La première ministre Pauline Marois a déclenché des élections générales dans l'espoir de procurer une majorité au Parti québécois. Pourrait-elle avoir joué un tour à ses troupes, de façon bien involontaire, en précipitant son appel aux urnes? Et si, le soir du 7 avril, les électeurs québécois portaient au pouvoir une majorité... libérale?

Quand on jette un coup d'oeil attentif aux résultats du scrutin de septembre 2012 dans chaque circonscription, on peut en déduire que la majorité est davantage à la portée du Parti québécois. Cependant, il ne faudrait pas écarter d'un revers de main la possibilité que le chef libéral Philippe Couillard dirige le prochain gouvernement jusqu'en 2018. Ce scénario reste d'autant plus plausible si la Coalition avenir Québec s'effondre: une poignée de députés de la CAQ et de Québec solidaire réduirait considérablement, sur le plan mathématique, les probabilités d'un gouvernement minoritaire, péquiste ou libéral.

Un léger changement d'humeur des électeurs francophones, équivalant à quelques points de pourcentage, suffirait à faire basculer une majorité péquiste prévisible en majorité libérale inattendue.

Ce ne sera pas de la tarte pour les libéraux, toutefois. Non seulement doivent-ils faire plus de gains que les péquistes - le PQ avait raflé 54 sièges en 2012, contre 50 pour les troupes de Jean Charest -, mais ils devront sauver un plus grand nombre de sièges remportés in extremis.

Alors, comment le Parti libéral pourrait-il s'assurer d'une majorité à l'Assemblée nationale (au moins 63 députés)?

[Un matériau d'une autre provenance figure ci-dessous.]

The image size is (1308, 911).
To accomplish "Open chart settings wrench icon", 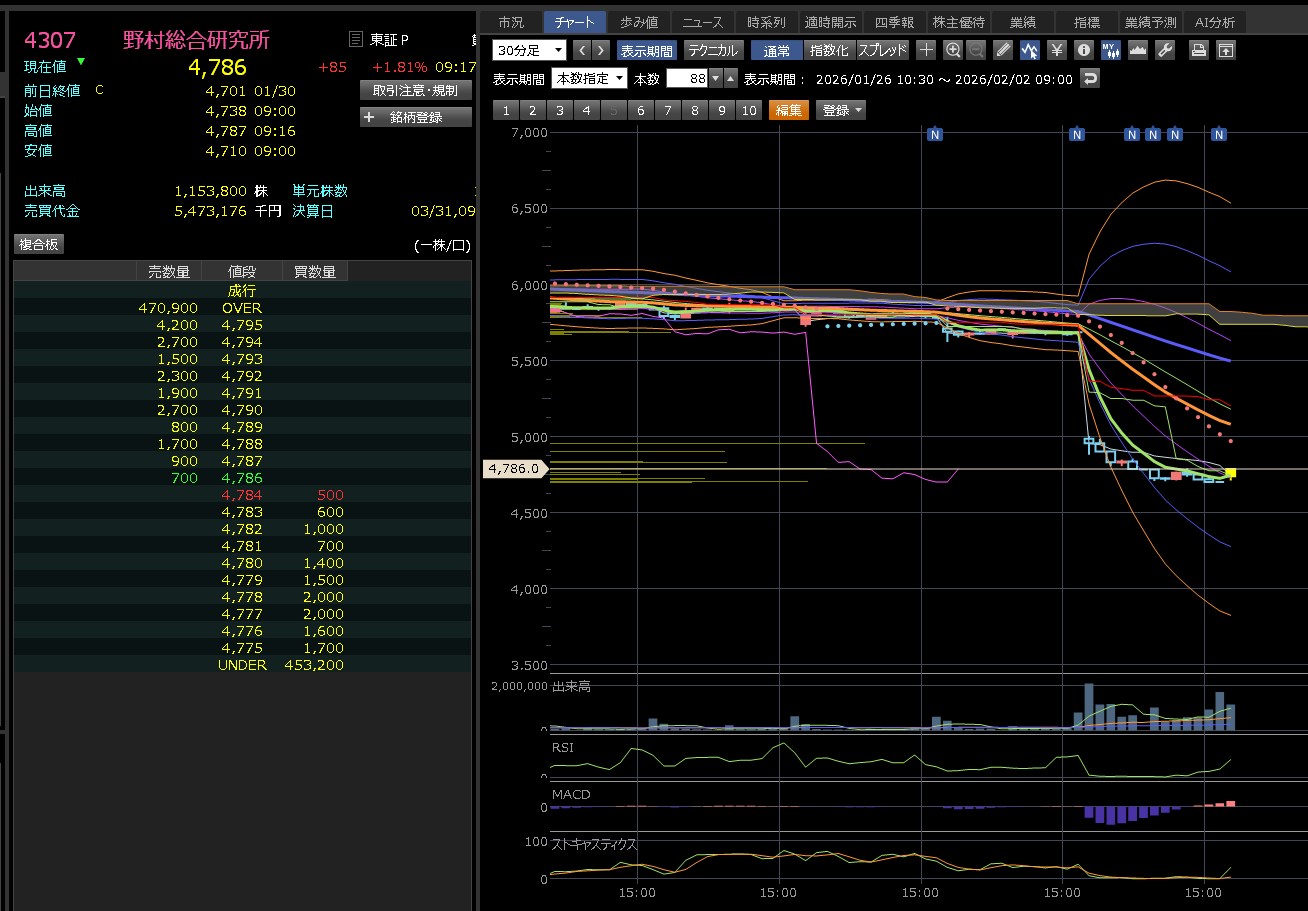I will (x=1164, y=50).
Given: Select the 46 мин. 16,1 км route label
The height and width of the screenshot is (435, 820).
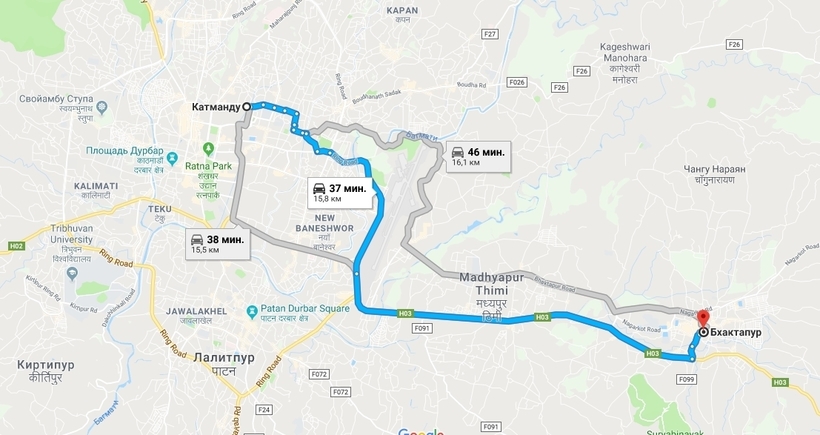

Au départ, il sera très difficile au PQ de déloger le PLQ dans 41 circonscriptions où il lui a concédé une avance supérieure à 5%. Mais il s'agit quand même d'un déficit de 10 sièges presque «sûrs» par rapport au Parti québécois.

À l'instar du PQ, le PLQ devrait soutirer six sièges au parti de François Legault si la dégringolade de la CAQ se concrétise le 7 avril. Ainsi, Charlesbourg, Lévis et Montmorency, Portneuf, Vanier (dans la région de Québec) et même Arthabaska (représentée par Sylvie Roy) risquent de passer dans le camp libéral.

Avec ces 47 circonscriptions en poche, M. Couillard aura encore beaucoup de pain sur la planche pour recueillir les 16 sièges qui le séparent d'un job de premier ministre d'un gouvernement majoritaire.

• D'abord, le PLQ devra batailler ferme pour conserver les huit circonscriptions décrochées par quelques centaines de voix il y a un an et demi. Dont celui de Mégantic, où Mme Marois a impressionné par son empathie et son engagement à la suite de la tragédie.

• Dans le même élan, les libéraux devront tirer le tapis sous les pieds de Mme Marois dans deux circonscriptions péquistes menacées: Saint-François, Abitibi-Est. Sans oublier Roberval, où le chef Philippe Couillard se présente.

• Aller chercher les cinq sièges encore nécessaires à une majorité exigera que le Parti libéral ait littéralement le vent dans les voiles, c'est-à-dire au moins 40% des voix à l'échelle de la province. C'est seulement à cette condition que le PLQ pourra détrôner le PQ dans les circonscriptions où le PQ jouit d'une avance confortable de 6 à 9%, ou pousser le CAQ dans les câbles dans ses châteaux forts (Beauce-Nord, La Peltrie, Chauveau). À noter: plus la déconvenue de la CAQ sera forte au scrutin, plus le PLQ en retirera des dividendes.

On le constate, la commande est énorme pour les libéraux. La côte est abrupte, certes, mais pas insurmontable. Sinon, Robert Bourassa et Jean Charest n'auraient pas réussi à gouverner sans partage pendant deux mandats chacun après des règnes du Parti québécois.